## Exercise brief
Lines after the one containing "Given: Click the Firefox quick launch icon" are to be omitted; print exactly each line from the start of the records up to and including it.

## Material to process
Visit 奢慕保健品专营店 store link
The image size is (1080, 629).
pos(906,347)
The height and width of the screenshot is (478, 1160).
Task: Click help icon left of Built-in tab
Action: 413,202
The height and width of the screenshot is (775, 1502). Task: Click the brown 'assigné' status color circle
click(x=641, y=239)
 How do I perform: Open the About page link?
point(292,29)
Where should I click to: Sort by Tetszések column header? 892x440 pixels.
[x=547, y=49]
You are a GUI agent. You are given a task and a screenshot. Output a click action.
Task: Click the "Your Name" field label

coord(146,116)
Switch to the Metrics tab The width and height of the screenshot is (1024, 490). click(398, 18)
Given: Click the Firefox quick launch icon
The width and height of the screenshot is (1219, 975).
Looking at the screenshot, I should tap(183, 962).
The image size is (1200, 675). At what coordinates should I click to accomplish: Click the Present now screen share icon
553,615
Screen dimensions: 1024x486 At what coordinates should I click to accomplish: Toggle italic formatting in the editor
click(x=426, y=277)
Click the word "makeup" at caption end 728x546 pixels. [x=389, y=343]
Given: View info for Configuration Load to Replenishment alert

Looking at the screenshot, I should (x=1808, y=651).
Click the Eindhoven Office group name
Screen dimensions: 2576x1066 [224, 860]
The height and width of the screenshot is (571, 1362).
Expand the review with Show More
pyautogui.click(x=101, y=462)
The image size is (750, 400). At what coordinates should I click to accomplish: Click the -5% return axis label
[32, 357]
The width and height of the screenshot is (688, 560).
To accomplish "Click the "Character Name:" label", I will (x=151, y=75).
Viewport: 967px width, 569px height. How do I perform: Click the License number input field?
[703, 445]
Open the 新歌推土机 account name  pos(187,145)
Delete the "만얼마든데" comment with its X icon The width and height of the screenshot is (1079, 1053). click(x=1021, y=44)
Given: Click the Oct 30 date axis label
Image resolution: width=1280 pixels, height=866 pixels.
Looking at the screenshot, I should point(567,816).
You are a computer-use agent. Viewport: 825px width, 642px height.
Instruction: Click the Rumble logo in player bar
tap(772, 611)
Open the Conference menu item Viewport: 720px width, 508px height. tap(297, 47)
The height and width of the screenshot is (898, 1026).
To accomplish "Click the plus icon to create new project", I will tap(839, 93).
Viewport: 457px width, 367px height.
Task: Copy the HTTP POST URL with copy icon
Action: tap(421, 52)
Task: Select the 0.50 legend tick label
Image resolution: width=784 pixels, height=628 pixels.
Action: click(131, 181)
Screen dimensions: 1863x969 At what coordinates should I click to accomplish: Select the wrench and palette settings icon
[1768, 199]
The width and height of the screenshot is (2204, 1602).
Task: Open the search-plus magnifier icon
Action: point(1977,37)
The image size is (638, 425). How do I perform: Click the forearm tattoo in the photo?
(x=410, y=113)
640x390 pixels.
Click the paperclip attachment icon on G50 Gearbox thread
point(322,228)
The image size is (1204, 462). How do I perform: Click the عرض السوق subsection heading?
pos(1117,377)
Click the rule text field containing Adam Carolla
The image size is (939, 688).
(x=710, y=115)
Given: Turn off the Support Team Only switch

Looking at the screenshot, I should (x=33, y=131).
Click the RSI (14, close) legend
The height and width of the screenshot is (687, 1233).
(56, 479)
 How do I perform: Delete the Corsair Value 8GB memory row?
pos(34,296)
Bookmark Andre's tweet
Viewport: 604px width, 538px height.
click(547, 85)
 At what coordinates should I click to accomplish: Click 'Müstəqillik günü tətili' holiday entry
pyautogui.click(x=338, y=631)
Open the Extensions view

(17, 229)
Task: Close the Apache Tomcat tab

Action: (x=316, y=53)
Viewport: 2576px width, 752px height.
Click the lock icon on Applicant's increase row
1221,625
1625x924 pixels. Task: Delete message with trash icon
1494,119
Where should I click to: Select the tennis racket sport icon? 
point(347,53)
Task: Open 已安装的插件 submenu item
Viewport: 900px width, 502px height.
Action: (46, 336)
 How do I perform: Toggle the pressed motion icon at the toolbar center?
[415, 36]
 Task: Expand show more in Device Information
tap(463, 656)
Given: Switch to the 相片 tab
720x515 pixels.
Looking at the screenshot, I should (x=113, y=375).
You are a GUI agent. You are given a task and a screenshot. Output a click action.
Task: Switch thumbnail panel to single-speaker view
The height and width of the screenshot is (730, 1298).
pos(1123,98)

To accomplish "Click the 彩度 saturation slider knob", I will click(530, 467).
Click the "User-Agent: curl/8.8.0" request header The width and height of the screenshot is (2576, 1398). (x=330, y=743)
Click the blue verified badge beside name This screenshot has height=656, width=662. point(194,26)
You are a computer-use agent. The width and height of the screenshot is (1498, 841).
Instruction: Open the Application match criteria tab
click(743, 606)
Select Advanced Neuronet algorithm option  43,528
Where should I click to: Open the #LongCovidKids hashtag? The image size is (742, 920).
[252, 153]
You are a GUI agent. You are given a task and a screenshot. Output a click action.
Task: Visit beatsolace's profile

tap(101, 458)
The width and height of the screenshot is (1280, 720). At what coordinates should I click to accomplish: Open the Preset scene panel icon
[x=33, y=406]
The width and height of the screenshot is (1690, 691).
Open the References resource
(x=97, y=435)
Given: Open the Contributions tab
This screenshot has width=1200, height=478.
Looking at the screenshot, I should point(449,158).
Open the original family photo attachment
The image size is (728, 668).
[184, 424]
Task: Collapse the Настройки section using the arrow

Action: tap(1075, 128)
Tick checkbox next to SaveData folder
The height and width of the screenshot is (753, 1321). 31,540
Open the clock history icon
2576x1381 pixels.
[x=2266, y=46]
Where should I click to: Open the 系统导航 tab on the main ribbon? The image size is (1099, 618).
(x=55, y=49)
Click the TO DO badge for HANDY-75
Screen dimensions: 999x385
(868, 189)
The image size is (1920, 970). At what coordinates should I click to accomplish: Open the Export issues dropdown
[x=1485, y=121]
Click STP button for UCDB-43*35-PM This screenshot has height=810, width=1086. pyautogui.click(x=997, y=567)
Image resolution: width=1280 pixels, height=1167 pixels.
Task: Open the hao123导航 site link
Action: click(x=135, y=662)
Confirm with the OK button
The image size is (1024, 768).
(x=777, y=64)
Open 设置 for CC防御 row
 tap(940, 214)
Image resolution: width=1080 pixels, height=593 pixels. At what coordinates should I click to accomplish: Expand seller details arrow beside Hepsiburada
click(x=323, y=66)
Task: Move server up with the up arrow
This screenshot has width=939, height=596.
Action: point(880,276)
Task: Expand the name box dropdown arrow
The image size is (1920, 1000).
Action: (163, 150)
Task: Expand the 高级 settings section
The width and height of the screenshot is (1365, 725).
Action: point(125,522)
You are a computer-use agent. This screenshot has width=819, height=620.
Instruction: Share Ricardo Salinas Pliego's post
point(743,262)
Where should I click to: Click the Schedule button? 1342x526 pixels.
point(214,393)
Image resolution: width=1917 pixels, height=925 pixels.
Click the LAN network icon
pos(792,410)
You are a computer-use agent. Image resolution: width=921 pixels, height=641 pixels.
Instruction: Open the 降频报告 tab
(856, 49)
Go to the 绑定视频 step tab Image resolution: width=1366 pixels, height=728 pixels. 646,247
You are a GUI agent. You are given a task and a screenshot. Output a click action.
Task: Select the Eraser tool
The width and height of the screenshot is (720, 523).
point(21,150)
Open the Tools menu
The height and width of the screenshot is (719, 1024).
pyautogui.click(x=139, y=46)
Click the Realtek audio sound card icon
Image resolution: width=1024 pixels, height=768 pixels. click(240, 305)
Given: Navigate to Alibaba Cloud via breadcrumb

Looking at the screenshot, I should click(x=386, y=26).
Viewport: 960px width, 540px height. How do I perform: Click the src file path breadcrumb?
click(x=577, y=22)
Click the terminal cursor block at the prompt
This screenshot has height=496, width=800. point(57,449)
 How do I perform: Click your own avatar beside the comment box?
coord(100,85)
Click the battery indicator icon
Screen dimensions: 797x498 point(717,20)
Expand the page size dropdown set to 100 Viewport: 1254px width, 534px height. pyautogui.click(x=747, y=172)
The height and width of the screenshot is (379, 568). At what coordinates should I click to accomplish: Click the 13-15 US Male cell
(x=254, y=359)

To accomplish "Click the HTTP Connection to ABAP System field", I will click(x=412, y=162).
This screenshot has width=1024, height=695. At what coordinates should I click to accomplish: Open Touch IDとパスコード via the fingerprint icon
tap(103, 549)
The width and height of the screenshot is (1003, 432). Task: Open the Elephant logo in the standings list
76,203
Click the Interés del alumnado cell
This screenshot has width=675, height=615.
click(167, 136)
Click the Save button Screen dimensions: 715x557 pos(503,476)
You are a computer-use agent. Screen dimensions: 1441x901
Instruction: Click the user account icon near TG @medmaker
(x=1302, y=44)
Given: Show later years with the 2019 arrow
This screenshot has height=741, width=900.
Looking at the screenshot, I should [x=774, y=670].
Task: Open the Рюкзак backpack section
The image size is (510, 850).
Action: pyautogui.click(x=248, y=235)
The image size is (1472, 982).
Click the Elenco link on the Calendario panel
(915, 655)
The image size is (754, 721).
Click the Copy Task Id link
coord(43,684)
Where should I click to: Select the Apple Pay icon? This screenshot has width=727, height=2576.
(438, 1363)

## Exercise response
Visit 奢慕保健品专营店 store link
The image size is (1080, 629).
pos(906,347)
The height and width of the screenshot is (478, 1160).
Task: Click help icon left of Built-in tab
Action: 413,202
The height and width of the screenshot is (775, 1502). Task: Click the brown 'assigné' status color circle
click(x=641, y=239)
 How do I perform: Open the About page link?
point(292,29)
Where should I click to: Sort by Tetszések column header? 892x440 pixels.
[x=547, y=49]
You are a GUI agent. You are given a task and a screenshot. Output a click action.
Task: Click the "Your Name" field label

coord(146,116)
Switch to the Metrics tab The width and height of the screenshot is (1024, 490). click(398, 18)
Given: Click the Firefox quick launch icon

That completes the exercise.